» **Problem requirements**: Output only the lines of the entries that follow, starting at the one with "The height and width of the screenshot is (725, 1568)." and running down to the one with "Viewport: 1200px width, 707px height.", both included and unchanged.
"""
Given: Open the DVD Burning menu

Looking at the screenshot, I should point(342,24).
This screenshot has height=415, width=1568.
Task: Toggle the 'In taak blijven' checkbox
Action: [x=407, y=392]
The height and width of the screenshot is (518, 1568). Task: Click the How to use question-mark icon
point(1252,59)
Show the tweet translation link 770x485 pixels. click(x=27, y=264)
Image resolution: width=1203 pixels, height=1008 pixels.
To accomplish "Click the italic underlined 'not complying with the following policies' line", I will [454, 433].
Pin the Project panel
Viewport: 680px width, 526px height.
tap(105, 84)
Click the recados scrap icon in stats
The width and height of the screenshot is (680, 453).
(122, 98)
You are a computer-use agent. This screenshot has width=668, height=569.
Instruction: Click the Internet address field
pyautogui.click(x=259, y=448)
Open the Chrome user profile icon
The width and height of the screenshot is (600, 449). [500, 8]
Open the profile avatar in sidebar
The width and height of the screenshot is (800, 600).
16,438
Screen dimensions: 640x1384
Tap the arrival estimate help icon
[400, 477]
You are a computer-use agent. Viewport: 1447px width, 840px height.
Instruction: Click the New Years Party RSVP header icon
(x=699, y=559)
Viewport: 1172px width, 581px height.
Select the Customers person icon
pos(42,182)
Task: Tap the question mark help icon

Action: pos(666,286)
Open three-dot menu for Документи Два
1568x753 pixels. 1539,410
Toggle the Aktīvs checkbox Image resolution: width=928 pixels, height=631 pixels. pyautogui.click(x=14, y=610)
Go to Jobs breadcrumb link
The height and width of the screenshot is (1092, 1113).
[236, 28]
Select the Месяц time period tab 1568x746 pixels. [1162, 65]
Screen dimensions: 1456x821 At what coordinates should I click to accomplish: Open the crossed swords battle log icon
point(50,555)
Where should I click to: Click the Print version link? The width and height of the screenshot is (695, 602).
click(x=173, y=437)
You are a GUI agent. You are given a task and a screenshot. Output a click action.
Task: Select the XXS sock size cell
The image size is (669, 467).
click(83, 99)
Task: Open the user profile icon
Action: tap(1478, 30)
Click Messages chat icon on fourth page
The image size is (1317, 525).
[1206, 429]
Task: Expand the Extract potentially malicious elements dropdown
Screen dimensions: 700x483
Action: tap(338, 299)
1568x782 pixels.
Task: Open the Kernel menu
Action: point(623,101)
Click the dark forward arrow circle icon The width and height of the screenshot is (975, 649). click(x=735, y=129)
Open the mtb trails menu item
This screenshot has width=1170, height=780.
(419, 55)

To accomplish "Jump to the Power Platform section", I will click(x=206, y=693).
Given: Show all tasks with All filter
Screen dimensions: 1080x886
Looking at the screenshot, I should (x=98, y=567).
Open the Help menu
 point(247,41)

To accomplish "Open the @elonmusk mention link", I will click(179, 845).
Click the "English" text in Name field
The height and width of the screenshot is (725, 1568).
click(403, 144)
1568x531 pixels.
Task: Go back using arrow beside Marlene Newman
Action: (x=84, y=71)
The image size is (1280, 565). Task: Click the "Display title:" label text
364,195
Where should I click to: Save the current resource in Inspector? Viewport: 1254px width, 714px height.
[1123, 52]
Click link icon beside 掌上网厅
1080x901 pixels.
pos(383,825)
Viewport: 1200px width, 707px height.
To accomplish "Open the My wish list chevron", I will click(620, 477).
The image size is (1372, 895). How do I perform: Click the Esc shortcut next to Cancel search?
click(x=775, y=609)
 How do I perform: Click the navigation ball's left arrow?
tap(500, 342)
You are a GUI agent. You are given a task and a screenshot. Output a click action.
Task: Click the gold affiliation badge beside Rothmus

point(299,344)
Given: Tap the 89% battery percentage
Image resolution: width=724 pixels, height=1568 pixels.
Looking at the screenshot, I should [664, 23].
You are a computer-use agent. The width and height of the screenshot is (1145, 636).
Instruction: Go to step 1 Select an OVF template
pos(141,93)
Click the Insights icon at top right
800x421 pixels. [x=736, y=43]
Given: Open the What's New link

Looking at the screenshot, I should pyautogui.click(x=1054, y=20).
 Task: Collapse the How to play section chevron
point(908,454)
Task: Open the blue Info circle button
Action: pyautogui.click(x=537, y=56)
"""
» **Completed task**:
The height and width of the screenshot is (725, 1568).
click(403, 144)
1568x531 pixels.
Task: Go back using arrow beside Marlene Newman
Action: (x=84, y=71)
The image size is (1280, 565). Task: Click the "Display title:" label text
364,195
Where should I click to: Save the current resource in Inspector? Viewport: 1254px width, 714px height.
[1123, 52]
Click link icon beside 掌上网厅
1080x901 pixels.
pos(383,825)
Viewport: 1200px width, 707px height.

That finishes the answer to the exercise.